Context: Antibiotic de-escalation practice is gaining interest in the intensive care units (ICU). However, there is limited evidence to support this approach in neurosurgical patients with Ventilator-Associated Pneumonia (VAP) in ICU. Aims: This study examined the practice of antibiotic de-escalation in neurosurgical patients with VAP in ICU and its impact on mortality. Settings and Design: Retrospective cross-sectional study conducted in an ICU of a public hospital in Malaysia. Methods and Material: The electronic medical records of the patients diagnosed with VAP in the ICU were retrieved and relevant data was collected for analysis. Statistical analysis used: Mann-Whitney U-test and Chi- Square Test were used to compare the differences of continuous and categorical data while Logistic Regression and Cox Regression were used to estimate the influence of de-escalation on mortality. Results: Of the 125 VAP patients identified, only 53 (42.4%) were neurosurgical patients. The mean age of these patients was 40.5±15.3 years old. The patients mainly had late-onset VAP. The most common organisms identified included Pseudomonas aeruginosa (19.6%) and Acinetobacter Multidrug-Resistant Organisms (17.9%) while the most commonly used empirical antibiotic was Cefepime (32%). The proportion of patients with antibiotic de-escalation (10 out of 53) was statistically lower than patients without antibiotic de-escalation (43 out of 53). There was no statistically significant difference in ICU-mortality between the de-escalation (2 out of 10) and non-deescalation groups (6 out of 43). Similarly, for the 28-day mortality and survival analysis, no significant difference was found between the two groups.

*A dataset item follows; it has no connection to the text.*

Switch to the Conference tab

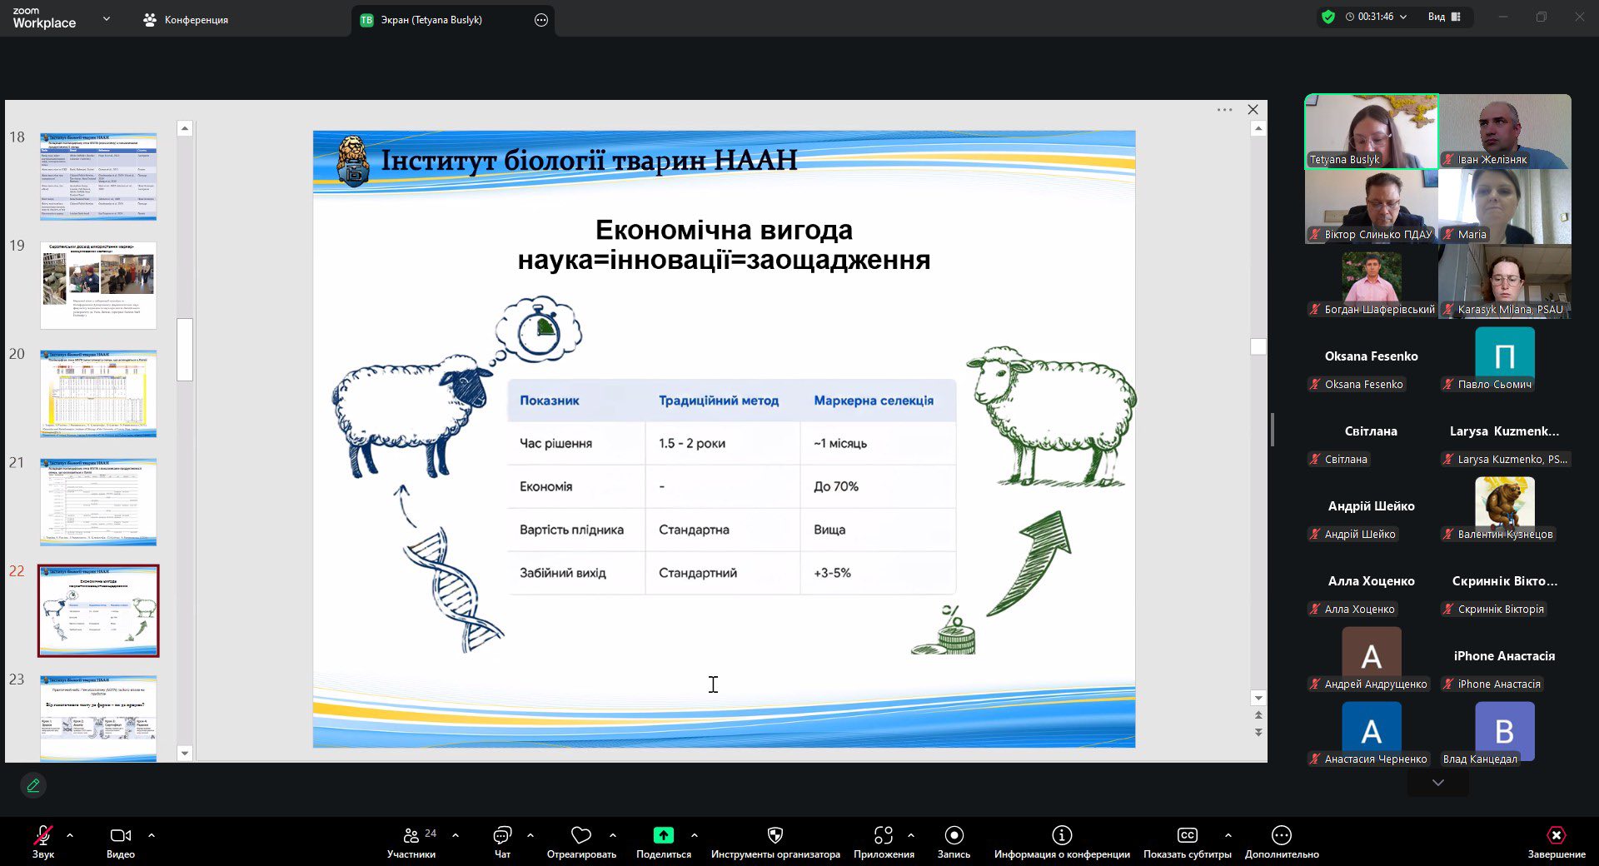coord(187,20)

Conclusions: Antibiotic de-escalation practice in neurosurgical patients with VAP in ICU was not associated with a deleterious effect on survival.

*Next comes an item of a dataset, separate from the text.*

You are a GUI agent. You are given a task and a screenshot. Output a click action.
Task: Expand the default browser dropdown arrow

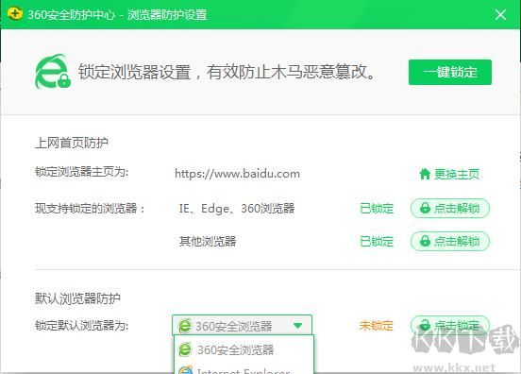[x=297, y=326]
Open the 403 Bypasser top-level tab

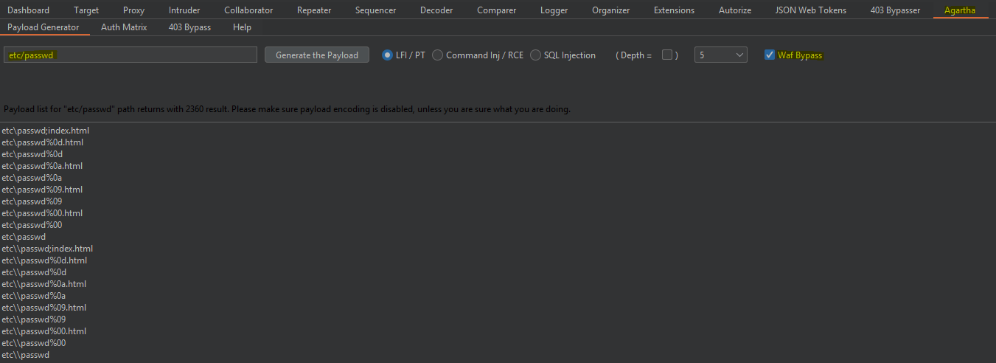[x=895, y=10]
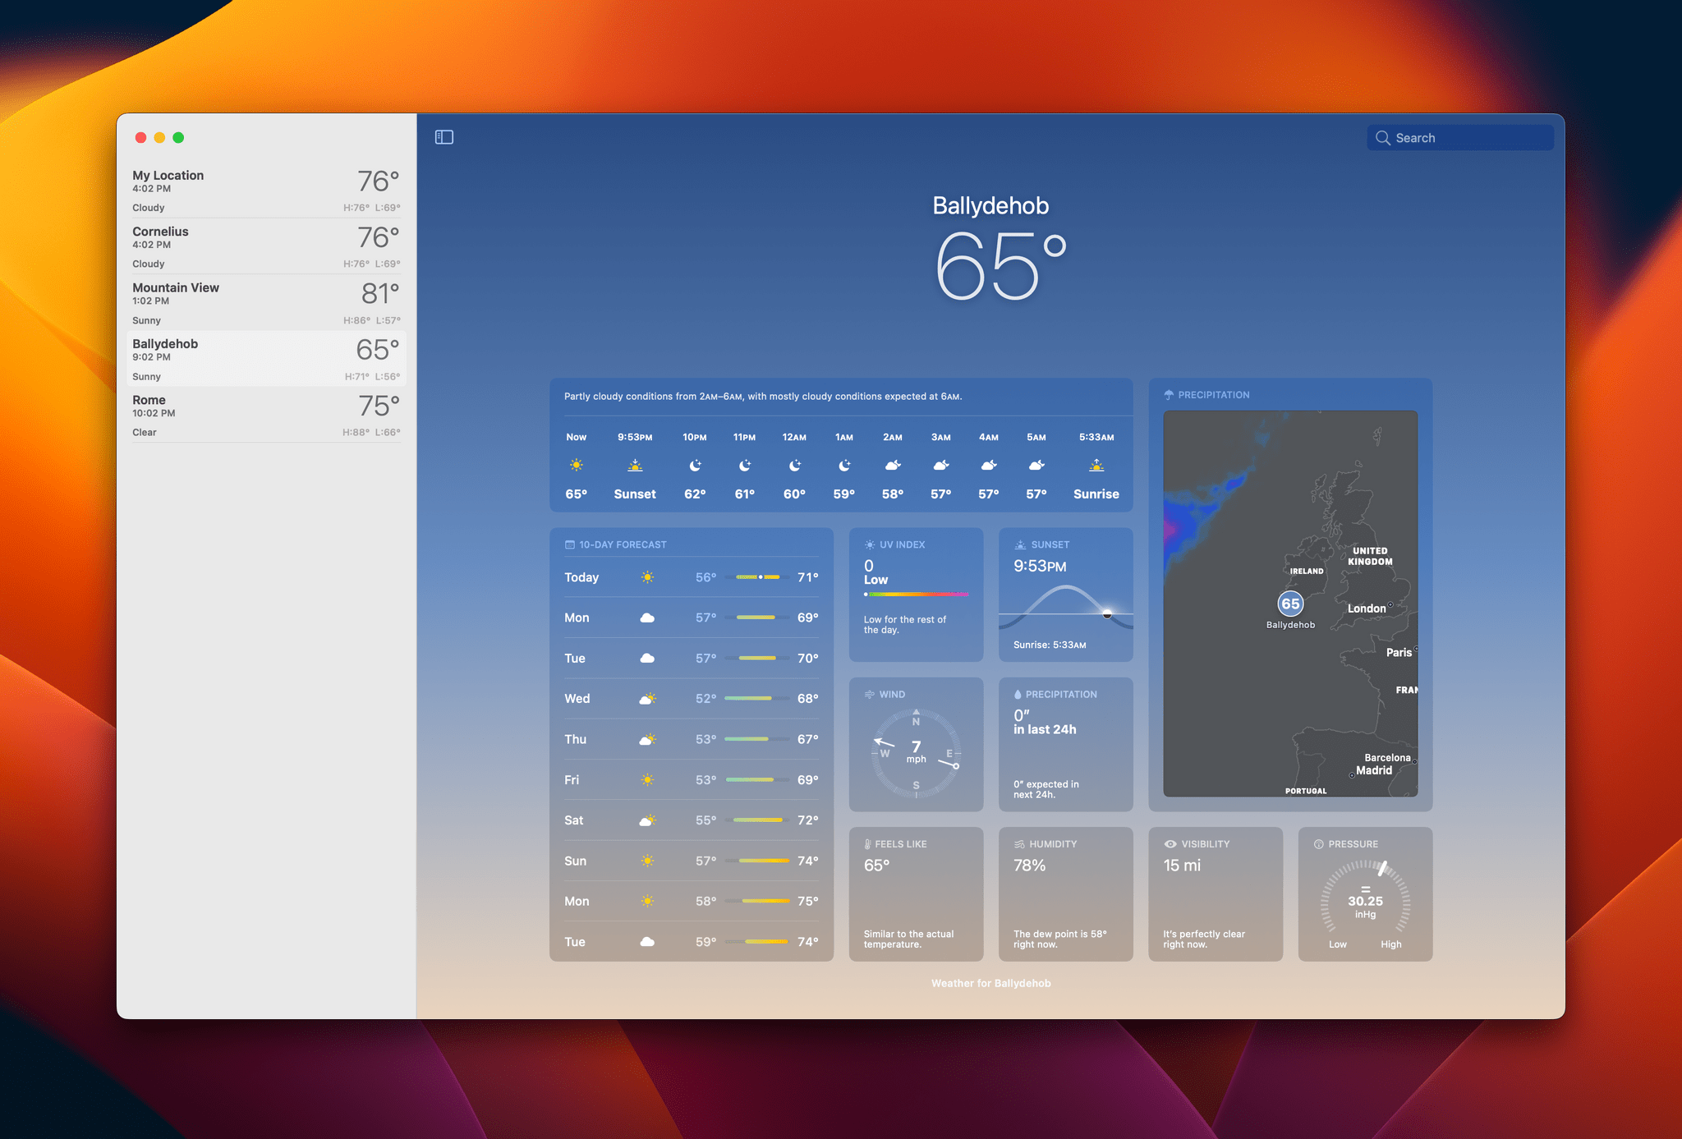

Key words: Antibiotic de-escalation, Ventilator-associated pneumonia, Neurosurgical, Critical care, Critically-ill patients.
Key Messages: Despite the potential benefit of antibiotic de-escalation, this practice remains low among the neurosurgical population with ventilator-associated pneumonia in the intensive care unit. As this practice was not associated with an excess in mortality, it should be cultivated among critically-ill neurosurgical patients in intensive care unit.